Squarespace Architecture - A Grid Handles Hundreds of Millions of Requests a Month

Monday

Aug312009

Squarespace Architecture - A Grid Handles Hundreds of Millions of Requests a Month

Monday, August 31, 2009 at 12:19AM

I first heard an enthusiastic endorsement of Squarespace streaming from the ubiquitous Leo Laporte on one of his many Twit Live shows. Squarespace as a fully hosted, completely managed environment for creating and maintaining a website, blog or portfolio was of interest to me because they promise scalability and this site doesn't have enough of that. But sadly, since they don't offer a link preserving Drupal import our relationship was not meant to be.

When a fine reader of High Scalability, Brian Egge, (and all my readers are thrifty, brave, and strong) asked me how Squarespace scaled I said I didn't know, but I would try and find out. I emailed Squarespace a few questions and founder Anthony Casalena and Director of Technical Operations Rolando Berrios were kind enough to reply in some detail.

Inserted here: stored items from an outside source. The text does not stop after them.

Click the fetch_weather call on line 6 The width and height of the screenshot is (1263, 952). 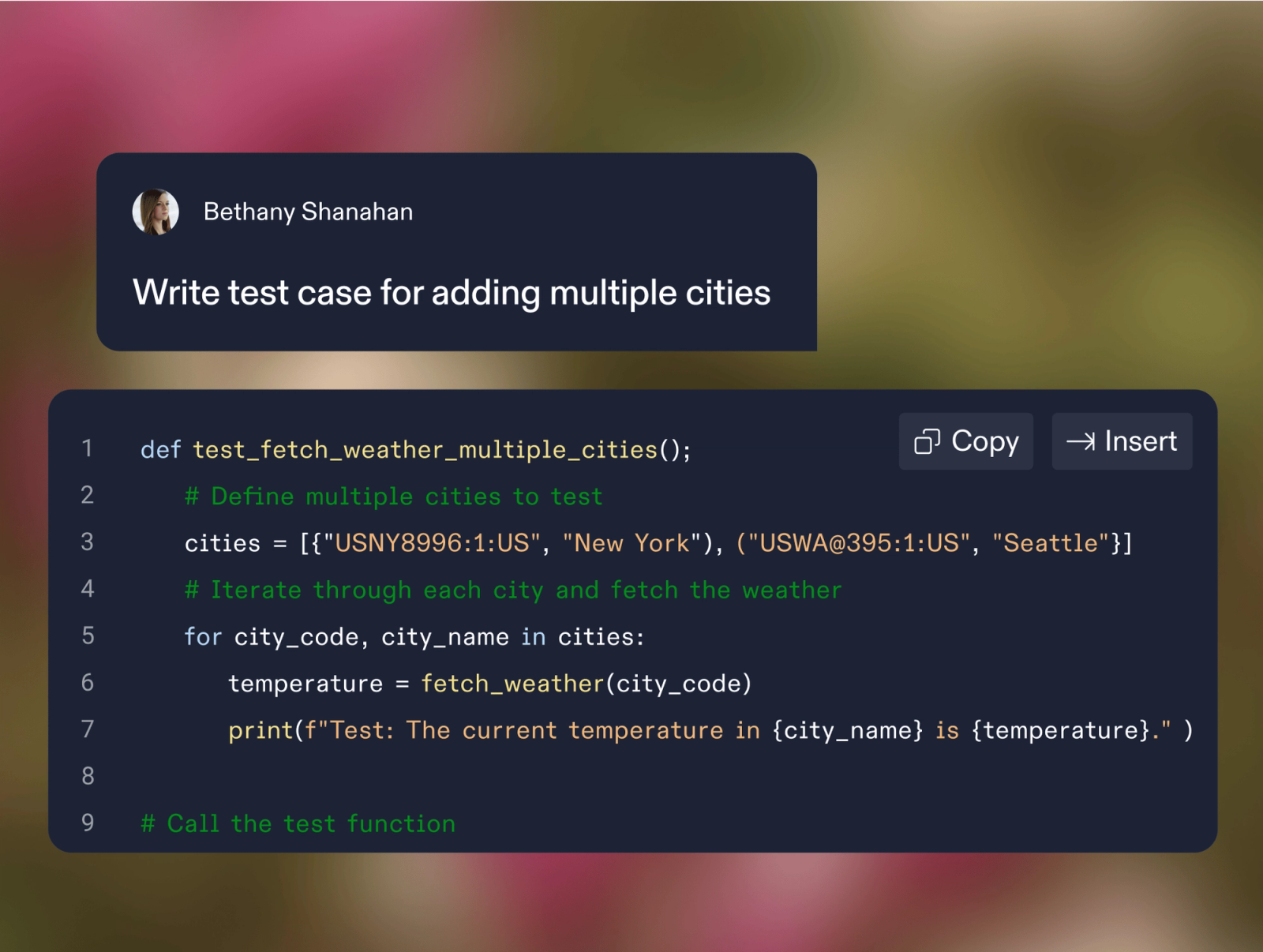tap(512, 684)
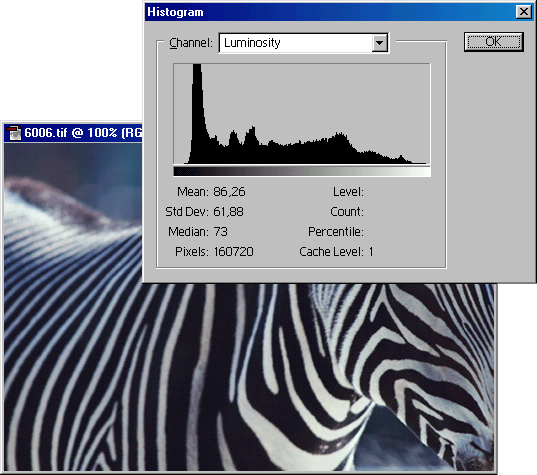
Task: Click the Histogram dialog title bar
Action: pyautogui.click(x=329, y=12)
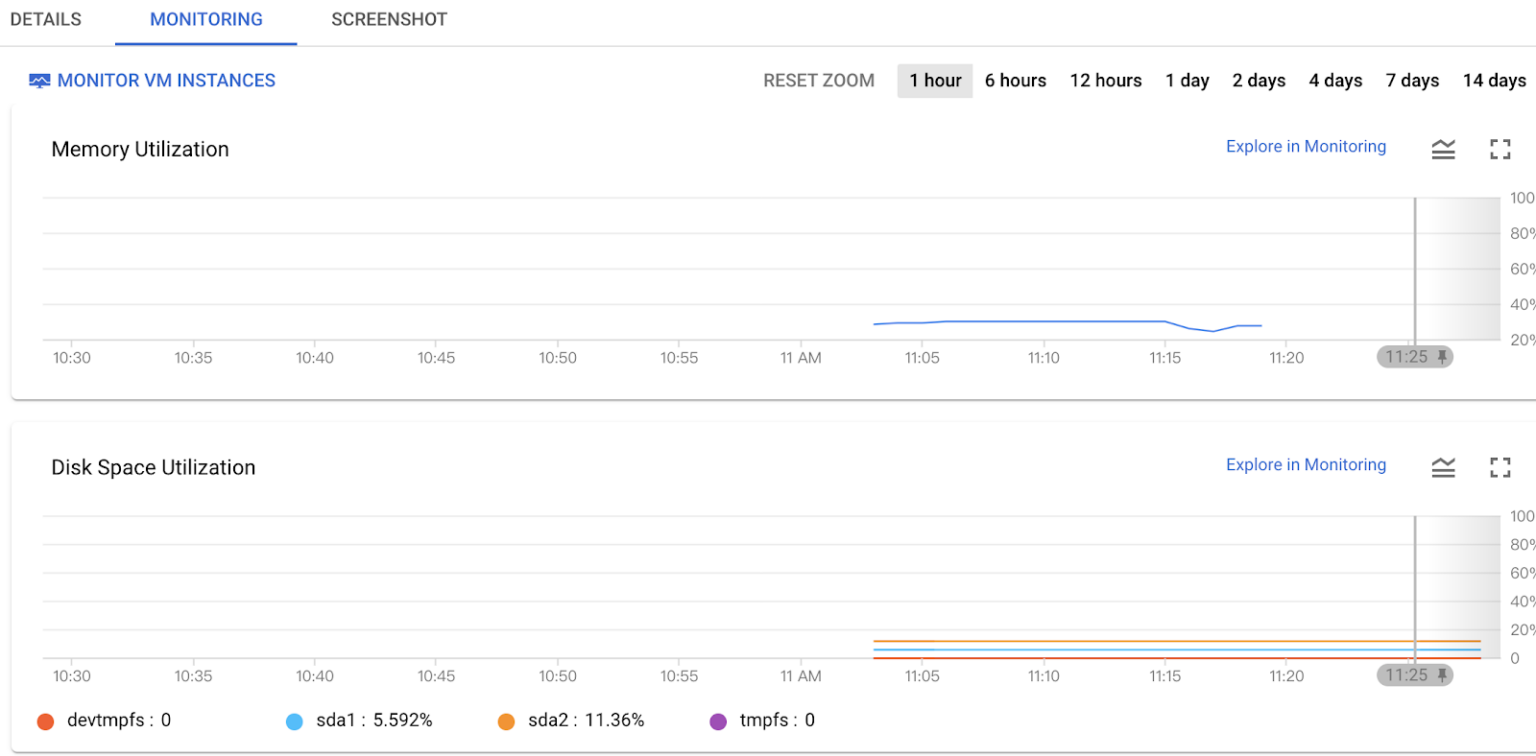Expand Disk Space Utilization chart to fullscreen

[x=1499, y=467]
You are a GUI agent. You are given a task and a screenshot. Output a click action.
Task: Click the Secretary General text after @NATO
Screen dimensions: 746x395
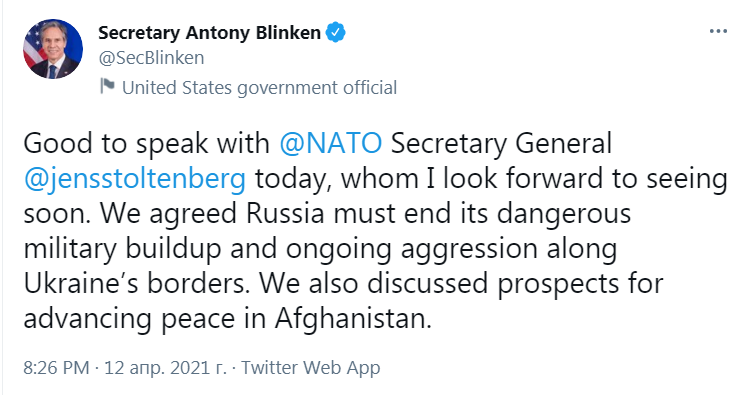[501, 144]
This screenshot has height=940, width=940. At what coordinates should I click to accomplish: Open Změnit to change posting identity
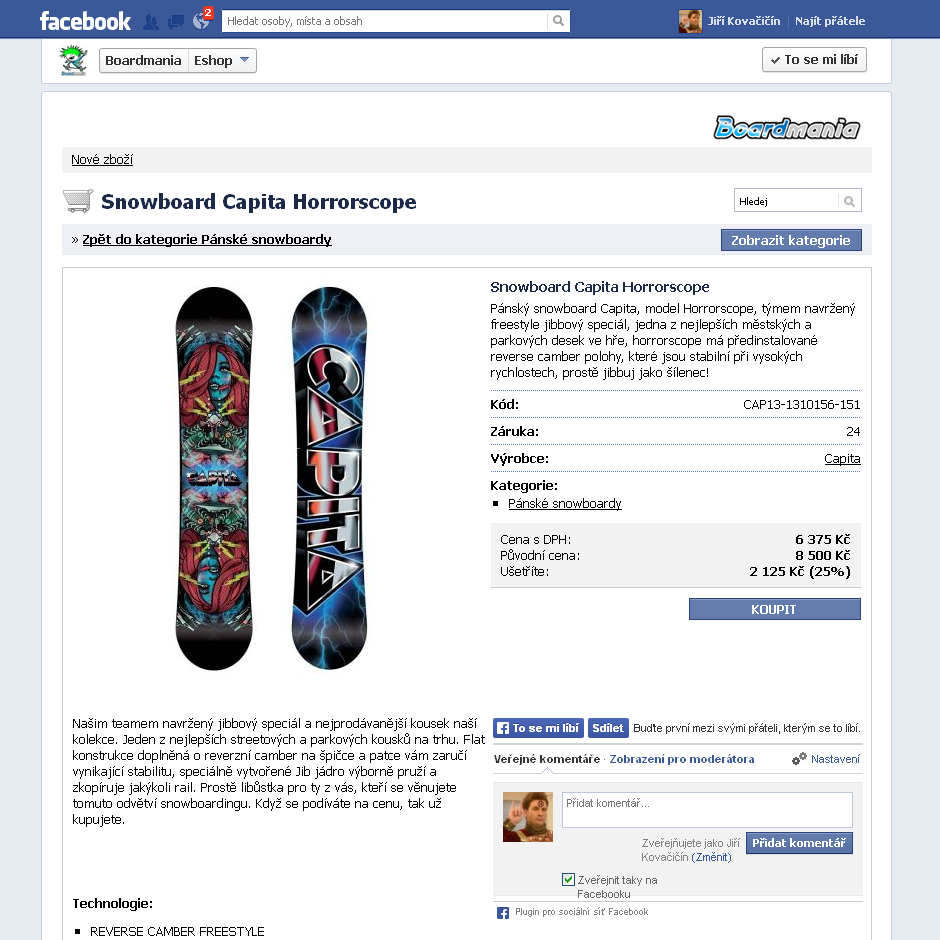coord(712,857)
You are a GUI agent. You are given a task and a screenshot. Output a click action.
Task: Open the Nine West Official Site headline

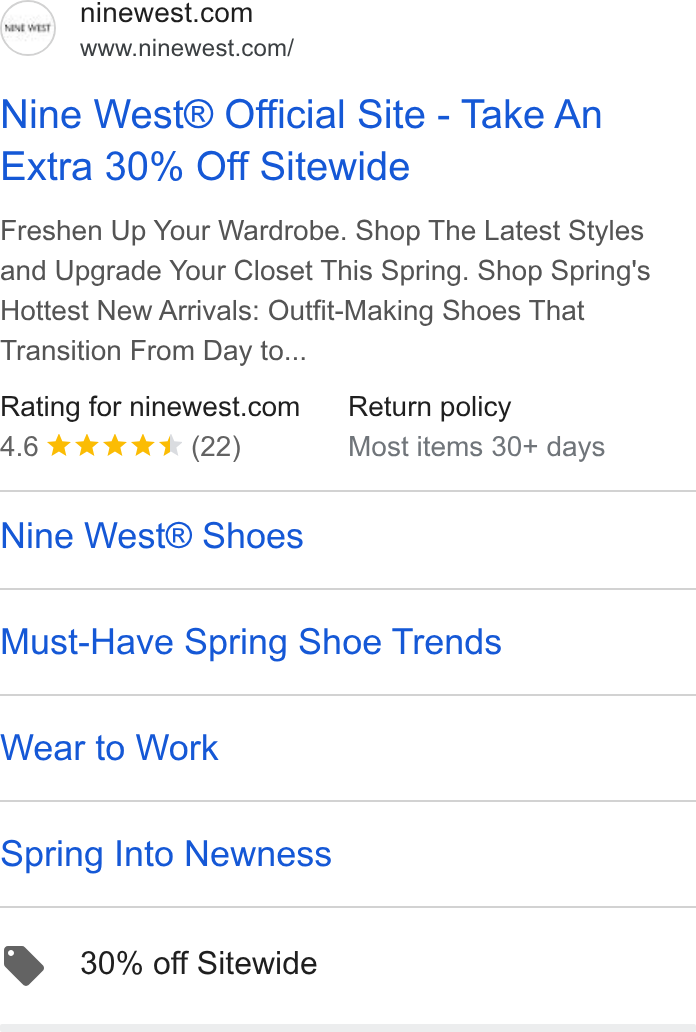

The questions were both from Brian and myself. Answers can be found below.

Two things struck me most about Squarespace's approach:

They based their system on a memory grid, in this case Oracle Coherence. I'm not aware of too many customer facing systems that have moved to a grid as the backbone of their scalability strategy. It's good to see a successful system visible out in the wild.

They use a sort of Private Cloud internally. Everything is highly automated and easy to expand. They scale by adding additional resources like CPUs and disks and the system just adapts without a lot of human fussing involved. Now that's scaling with gas.

Learn more about how Squarespace has learned how to scale to tens of thousands of customers, hundreds of thousands of signups, and serve hundreds of millions of hits per month.

Site: http://www.squarespace.com

The Stats

Tens of thousands of customers.

Hundreds of thousands of signups.

Serves hundreds of millions of hits per month.

Platform

Java - well supported and an advanced language to work in, and the components out there (Apache Foundation, etc.) are second to none.

Tomcat - the stability of the server is extremely impressive.

Grid - Oracle Coherence for the re-balancing and caching layers.

Storage - Isilon Cluster. This allows them to treat their storage like another "grid" as the storage pool is easily scaled by adding more diskspace.

Monetiziation Strategy - charge money. No free customers. Pricing starts at $8/month.

Uptime - 99.98%

Hosting - Peer1, they do not yet operate in multiple datacenters.

Competitors - TypePad and WordPress

Hardware - they don't use "commodity nodes" or low cost hardware units. These end up costing more in the long run as datacenter power is extremely expensive.

Cacti - a cacti instance is used to graph statistical data which helps see trends over time, predict when a hardware upgrade is necessary, and troubleshoot any problems that do show up.

Lessons Learned

Cache as much as you can and load balance requests intelligently across a cluster.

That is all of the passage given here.